**What is required:**
After finding the line with "Given: Choose the 6M range button", restate it and each remaining line of the material word for word, omitting every picture.

**Data in this exercise:**
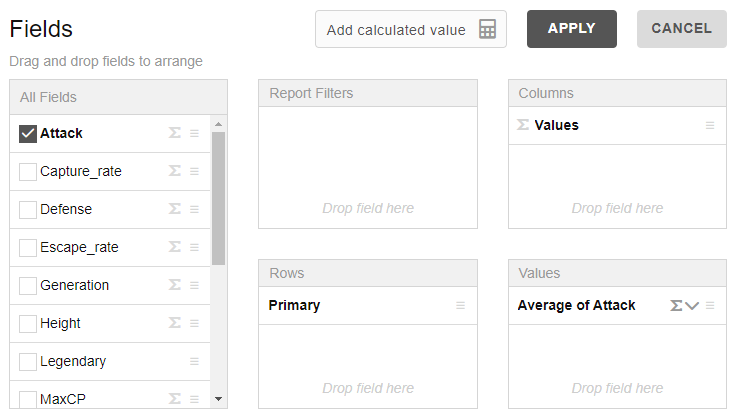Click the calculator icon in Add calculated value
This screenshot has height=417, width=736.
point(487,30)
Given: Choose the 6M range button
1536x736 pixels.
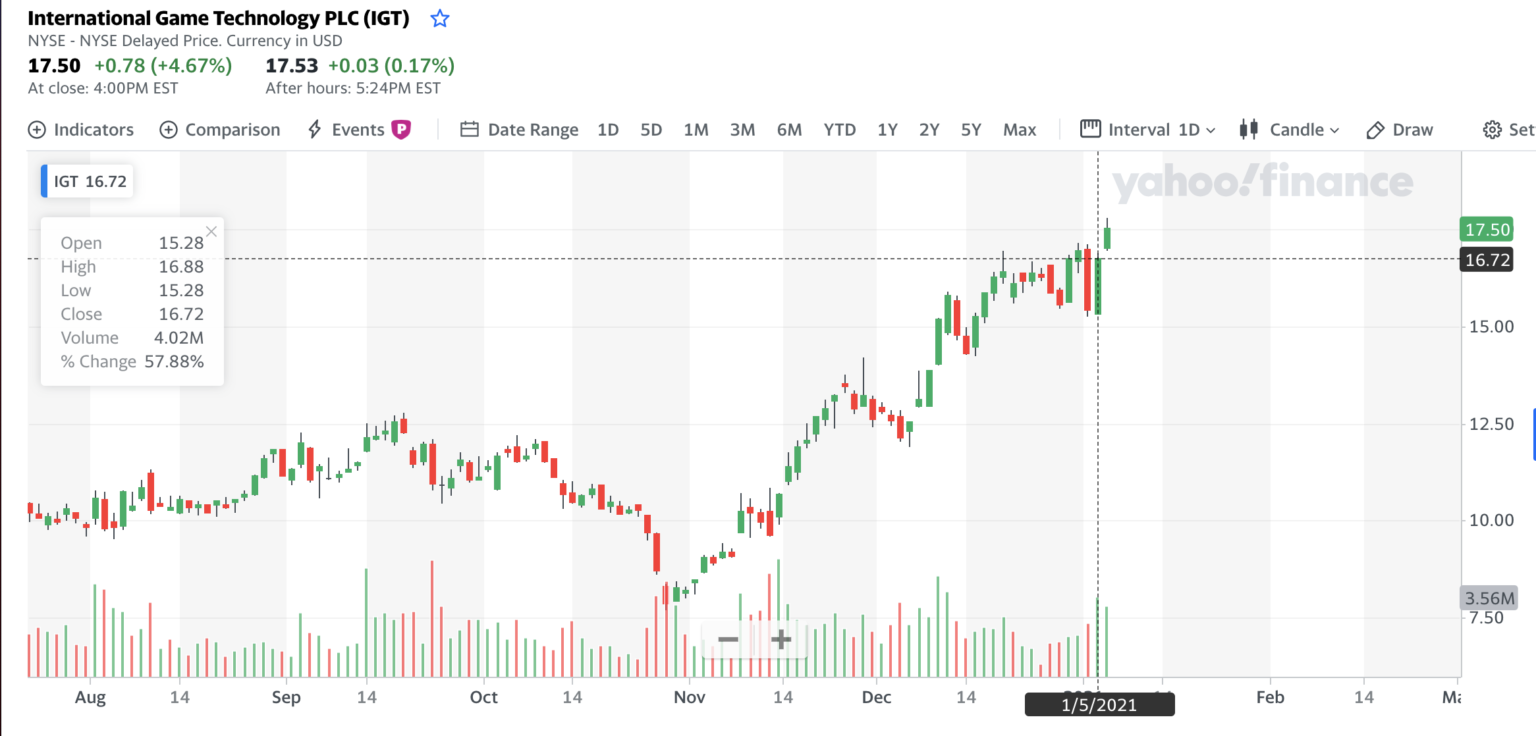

**Answer space:**
Given: Choose the 6M range button
1536x736 pixels.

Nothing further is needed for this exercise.